I want to run two commands but the second command depends on the first.
Is there a way to do something like this.
find . -name '*.txt' -exec 'y=$(echo 1); echo $y' {} \;
...
And actually, I want to do this. Run the find command, change to that directory that the file is in and then run the command on the file in the current directory.

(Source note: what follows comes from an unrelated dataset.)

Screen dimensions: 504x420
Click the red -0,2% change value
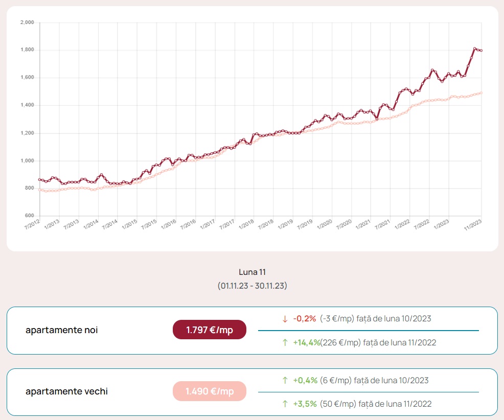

find . -name '*.txt' -exec 'cd basedir && /mycmd/' {} \;
How do I do that?
find actually has a primary that switches to each file's directory and executes a command from there:
find . -name '*.txt' -execdir /mycmd {} \;
Find's -exec option expects an executable with arguments, not a command, but you can use bash -c cmd to run an arbitrary shell command like this:
find . -name '*.txt' -exec bash -c 'cd $(dirname {}) && pwd && /mycmd $(basename {})' \;
I have added pwd to confirm that mycmd executes in the right directory. You can remove it. dirname gives you the directory of each file and basename gives you the filename. If you omit basename your command will receive (as {}) pathname to each file relative to the directory where you run find which is different from mycmd's current directory due to cd, so mycmd will likely fail to find the file. If you want your command to receive absolute pathname, you can try this:
find $PWD -name '*.txt' -exec bash -c 'cd $(dirname {}) && pwd && /mycmd {}' \;